Линдси наклоняется назад и что-то говорит, однако из-за гула голосов ничего не разобрать. Затем она удаляется, пробираясь сквозь толпу. Я оборачиваюсь, но Элоди и Элли тоже исчезли; внезапно мое сердце начинает колотиться, а ладони зудеть.
Недавно мне приснился кошмар: я стою посреди огромной толпы, и меня толкают то влево, то вправо. Лица кажутся знакомыми, но странно перекошены: мимо проходит девушка, похожая на Линдси; ее рот стекает вниз, словно тает. Никто не узнает меня.
Конечно, находиться в доме Кента не то же самое, ведь я знаю почти всех, кроме нескольких одиннадцатиклассниц и пары девчонок, которые, возможно, учатся в десятом классе. Но все же этого хватает, чтобы я немного встревожилась.
И даже почти отчаялась. Может, подойти к Эмме Хаузер, как ни противно общаться с подобным убожеством? Внезапно я ощущаю крепкое объятие и запах мелиссы. Роб!
Он слюнявит мне ухо.
— Красотка Сэмми! Где ты была всю мою жизнь?
Я оглядываюсь. Его лицо ярко-красное.
— Ты напился, — укоряю я его, хотя и не собиралась.
Он безуспешно пытается поднять одну бровь.
— Совсем чуть-чуть. А ты опоздала. — Он лениво усмехается уголком рта. — Мы тут пили вверх ногами.
— Мы не опоздали, — возражаю я. — Еще только десять часов. И вообще, я звонила тебе.
Роб хлопает себя по куртке и карманам.
— Наверное, куда-то задевал телефон.
Я закатываю глаза.
— Негодник.
— Мне нравится, когда ты старомодно выражаешься.
Второй уголок его рта медленно ползет вверх, и мне ясно, что он собирается меня поцеловать. Я отворачиваюсь и ищу глазами подруг, но их и след простыл.

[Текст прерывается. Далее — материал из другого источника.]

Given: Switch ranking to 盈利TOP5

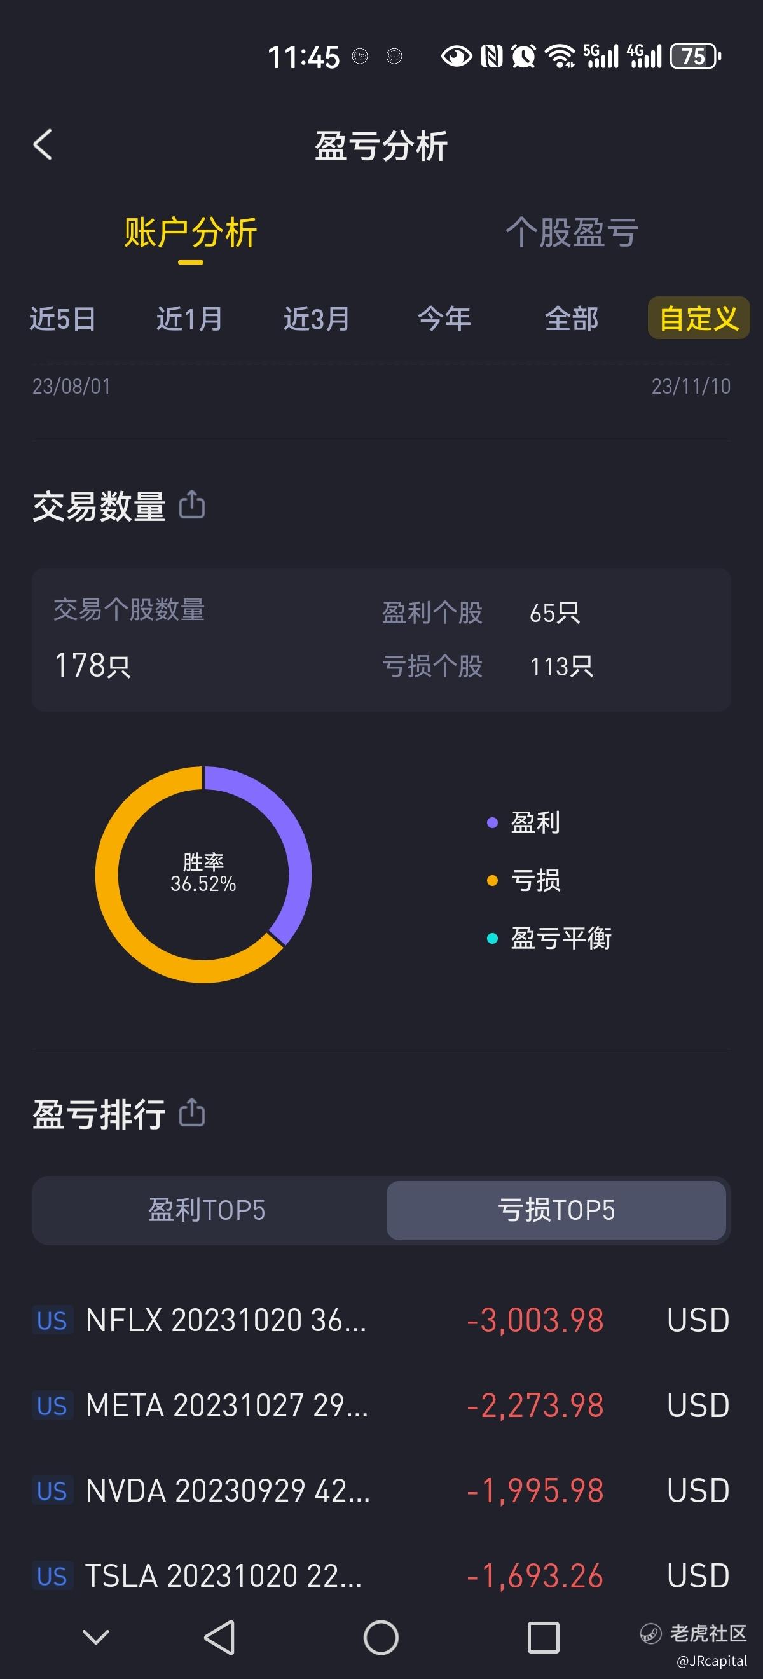Looking at the screenshot, I should coord(207,1210).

В углу я замечаю Кента в галстуке и рубашке на три размера больше, заправленной в поношенные брюки-хаки. Хорошо хоть котелок не напялил. Кент болтает с Фиби Райфер, они над чем-то смеются. Мне неприятно, что он до сих пор меня не увидел. Отчасти я надеюсь, что он поднимет глаза и бросится ко мне, как обычно, но он только склоняется к Фиби, наверное, чтобы лучше ее слышать.

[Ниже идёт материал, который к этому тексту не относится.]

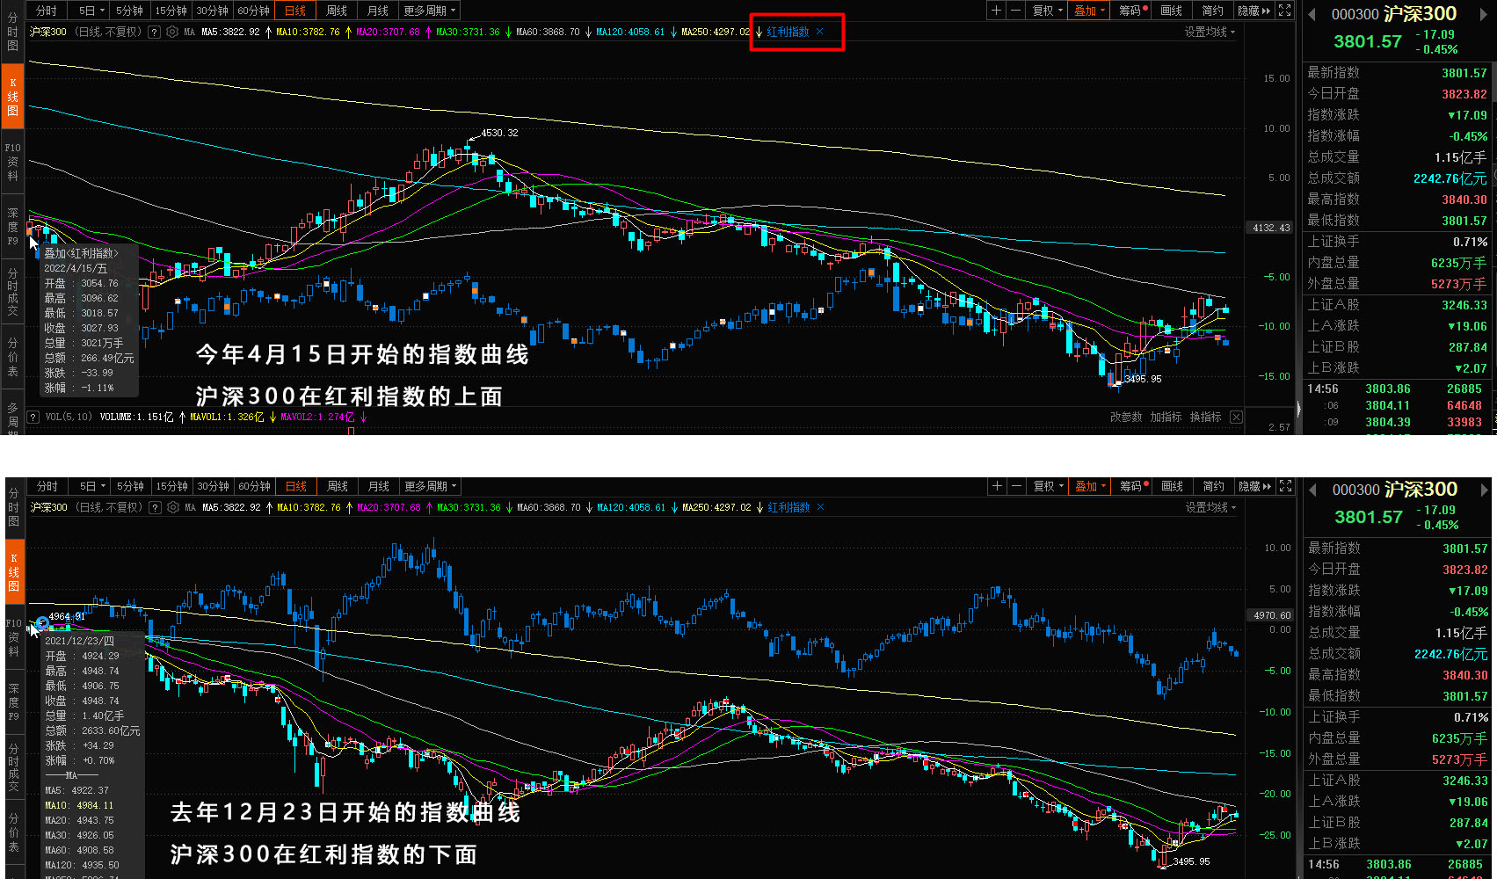Expand 设置均线 dropdown in top chart
Viewport: 1497px width, 879px height.
[1210, 32]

— Побудем еще часок, ладно? — Роб притягивает меня к себе. — И уедем.
Когда он целует меня, его дыхание пахнет пивом и немного сигаретами. Я закрываю глаза и вспоминаю, как в шестом классе застукала его целующимся с Габби Хэйнес и так возревновала, что два дня не могла есть. Интересно, со стороны кажется, что мне нравится с ним целоваться? По Габби казалось.
Размышления о том, как забавна жизнь, успокаивают меня.

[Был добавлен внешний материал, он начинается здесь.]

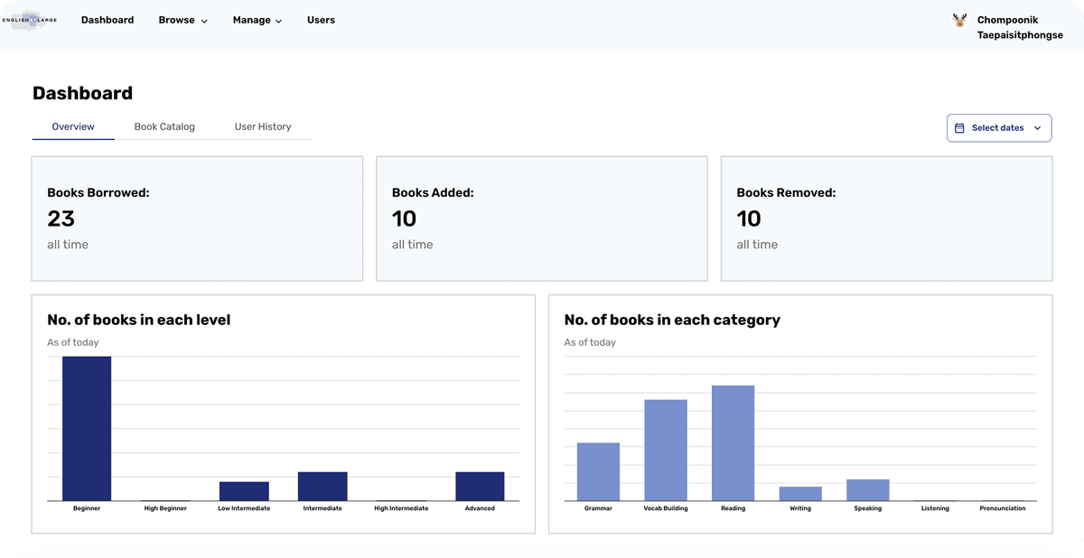
Task: Click the Books Borrowed stat card
Action: click(x=197, y=219)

Я даже не успела снять куртку. Роб расстегивает молнию, обнимает меня за талию и лезет под топик. Его ладони большие и потные.
Отстранившись, я успеваю сказать:
— Не здесь же, перед всеми.
— Никто не смотрит, — говорит он, снова притягивая меня к себе.
Это неправда. Ему известно, что все смотрят на нас. Он видит это. Он даже глаза не закрыл.
Его ладони гладят мой живот, пальцы теребят косточки лифчика. Он не особо ловко управляется с лифчиками. Да и с грудями тоже, если на то пошло. В смысле, я, конечно, не в курсе, чего ожидать, но он просто мнет сиськи по кругу. Мой гинеколог делает то же самое на осмотре, так что один из них явно не прав. И вряд ли гинеколог.
Хотите, открою свой самый большой секрет? Я знаю, что положено дожидаться секса с тем, кого любишь и все такое, и я люблю Роба — в смысле, я всегда была в него влюблена, так что как же иначе? Но я не потому решила заняться с ним сексом.
Я решила заняться сексом, чтобы поскорее с этим покончить и потому, что секс всегда пугал меня и мне надоело бояться.
— Скорей бы проснуться рядом с тобой, — шепчет Роб мне на ухо.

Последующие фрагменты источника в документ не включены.